Além disso, há plataformas de gestão de desempenho que ajudam as empresas a melhorarem sua cultura organizacional. Este tipo de ferramenta oferece a possibilidade de se criar uma cultura de feedback entre colaboradores ou líderes e liderados. Com isso, abre-se caminho para discussão do que pode melhorar.
Há ainda ferramentas de RH que permitem pesquisa de clima organizacional, em que pode se conhecer as impressões dos trabalhadores e como os eles estão se sentindo, além de fazer um diagnóstico dos pontos de atenção na sua empresa.
Desenvolvimento pessoal
Empresas devem dar insumos aos seus funcionários para que eles não apenas estejam engajados mas possam evoluir profissionalmente em suas habilidades e características.

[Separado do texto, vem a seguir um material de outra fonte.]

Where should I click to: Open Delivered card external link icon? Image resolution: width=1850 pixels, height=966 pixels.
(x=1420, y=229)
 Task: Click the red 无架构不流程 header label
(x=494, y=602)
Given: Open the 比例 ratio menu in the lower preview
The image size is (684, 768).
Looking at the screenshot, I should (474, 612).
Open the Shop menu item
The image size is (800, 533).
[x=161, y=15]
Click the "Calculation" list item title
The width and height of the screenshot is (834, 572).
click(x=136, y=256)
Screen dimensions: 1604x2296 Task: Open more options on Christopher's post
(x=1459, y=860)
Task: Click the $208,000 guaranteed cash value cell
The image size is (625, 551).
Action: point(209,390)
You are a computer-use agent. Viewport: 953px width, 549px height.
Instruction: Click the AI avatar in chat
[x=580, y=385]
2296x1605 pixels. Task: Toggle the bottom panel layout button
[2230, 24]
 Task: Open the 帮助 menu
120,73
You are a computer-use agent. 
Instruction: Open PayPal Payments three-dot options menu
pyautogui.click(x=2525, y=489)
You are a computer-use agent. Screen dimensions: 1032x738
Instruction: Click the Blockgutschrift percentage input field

Muitos treinamentos também podem estar associados à cultura organizacional para as pessoas aperfeiçoarem as aptidões em sintonia com a cultura da empresa. Desenvolva uma agenda da diversidade, com apresentações, workshops e treinamentos que valorizem a diversidade e o engajamento de toda a companhia.
O Google é uma das empresas que possui grupos de afinidade. Desde 2014, o comitê Afrogooglers estimula o aumento do número de negros na companhia e também cria ações de conscientização e parceria com outras entidades e empresas que também apoiam a inclusão racial.
Segundo Christiane Silva Pinto, gerente de marketing da companhia e criadora do Afrogooglers, a preocupação com a diversidade se estendeu para outras áreas, como o marketing, que entendeu que era necessário fazer campanhas que refletissem a população brasileira.
Como a tecnologia pode ajudar
Na criação de planos de formação e desenvolvimento para funcionários, use ferramentas de treinamento que permitam desenhar caminhos formativos.
Estes softwares permitem centralizar em um mesmo espaço todos os cursos de recursos humanos. Por meio de entrevistas, podem detectar necessidades de formação. Também podem verificar o engajamento dos funcionários em cursos de formação.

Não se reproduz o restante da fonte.